Agenzia delle Entrate (foto Ansa)
Agenzia delle Entrate (foto Ansa)

Roma, 6 agosto 2019 - Almeno non ci saranno brutte sorprese per chi, in questi giorni, va in vacanza. Il Fisco, infatti, va in ferie: dal 10 al 25 agosto l'Agenzia delle entrate-Riscossione, d'intesa con gli operatori postali, ha sospeso l'attività di notifica di circa 800mila atti, che sarebbero stati altrimenti recapitati nelle due settimane centrali del mese. Un modo per evitare disagi ai contribuenti che, in questo periodo, sono fuori casa e, dunque, avrebbero dovuto poi 'inseguire' l'atto non recapitato.

Si tratta, in particolare, di circa mezzo milione di atti tra cartelle e avvisi che sarebbero arrivati per posta e di altri 300mila da notificare attraverso la Pec (la posta elettronica certificata), per un totale di quasi  800mila comunicazioni che saranno temporaneamente congelate. Occhio però: la sospensione non riguarderà i cosiddetti atti inderogabili (circa 25mila) che saranno ugualmente notificati con la Pec o tramite gli operatori postali. L'attività di notifica riprenderà regolarmente dopo il periodo di sospensione.

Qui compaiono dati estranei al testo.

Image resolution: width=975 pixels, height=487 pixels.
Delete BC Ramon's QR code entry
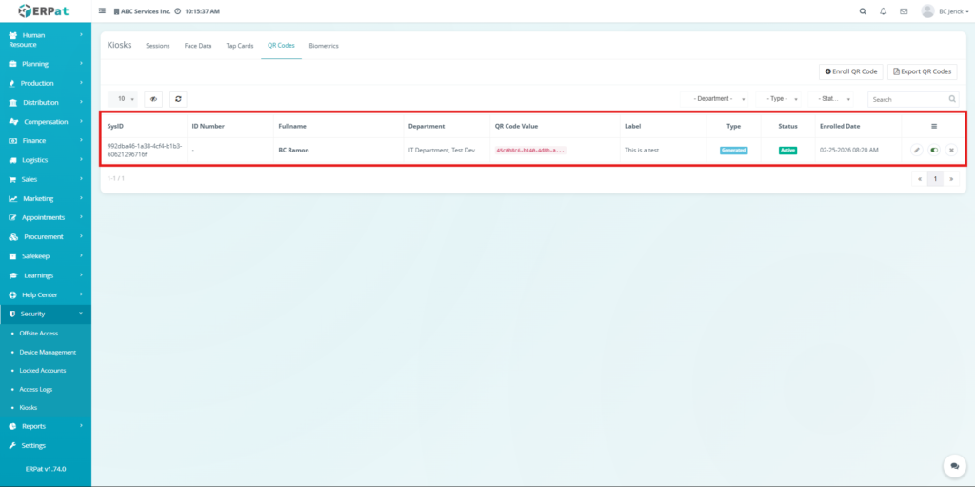[x=950, y=150]
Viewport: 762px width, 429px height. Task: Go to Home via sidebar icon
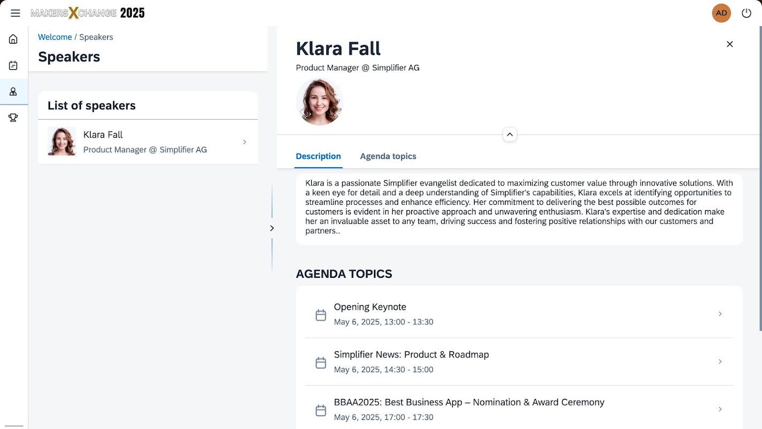tap(13, 39)
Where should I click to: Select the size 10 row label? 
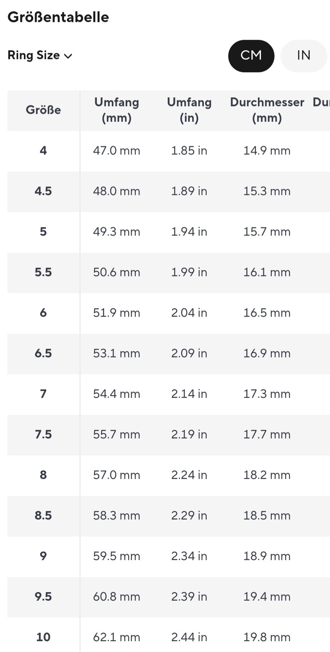pyautogui.click(x=43, y=637)
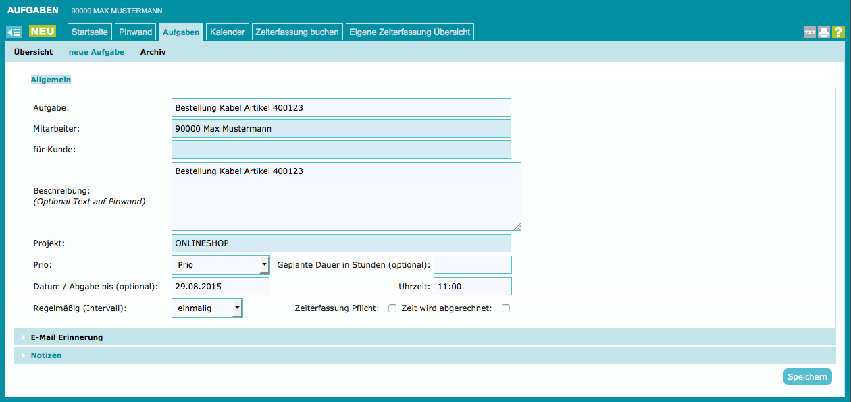The height and width of the screenshot is (402, 851).
Task: Open the Pinwand tab
Action: tap(135, 32)
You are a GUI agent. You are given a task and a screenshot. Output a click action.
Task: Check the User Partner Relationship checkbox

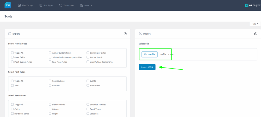88,62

Nel dettaglio, al primo posto c'è la Lombardia, in cui saranno congelati 160.462 atti, seguita da Lazio (89.910), Toscana (79.322), Campania (77.658), Piemonte (64.774) e Veneto (53.972). Subito dopo la Puglia (52.752) e a seguire Sardegna (33.498), Calabria (31.757), Abruzzo (24.694), Friuli Venezia Giulia (23.034), Umbria (19.870), Emilia Romagna (19.585), Liguria (17.223), Marche (15.504), Basilicata (14.490), Trentino Alto Adige (10.110), Molise (5.166). Ultima in questa classifica la Valle d'Aosta, con 4.830 cartelle e avvisi sospesi nelle settimane centrali di agosto.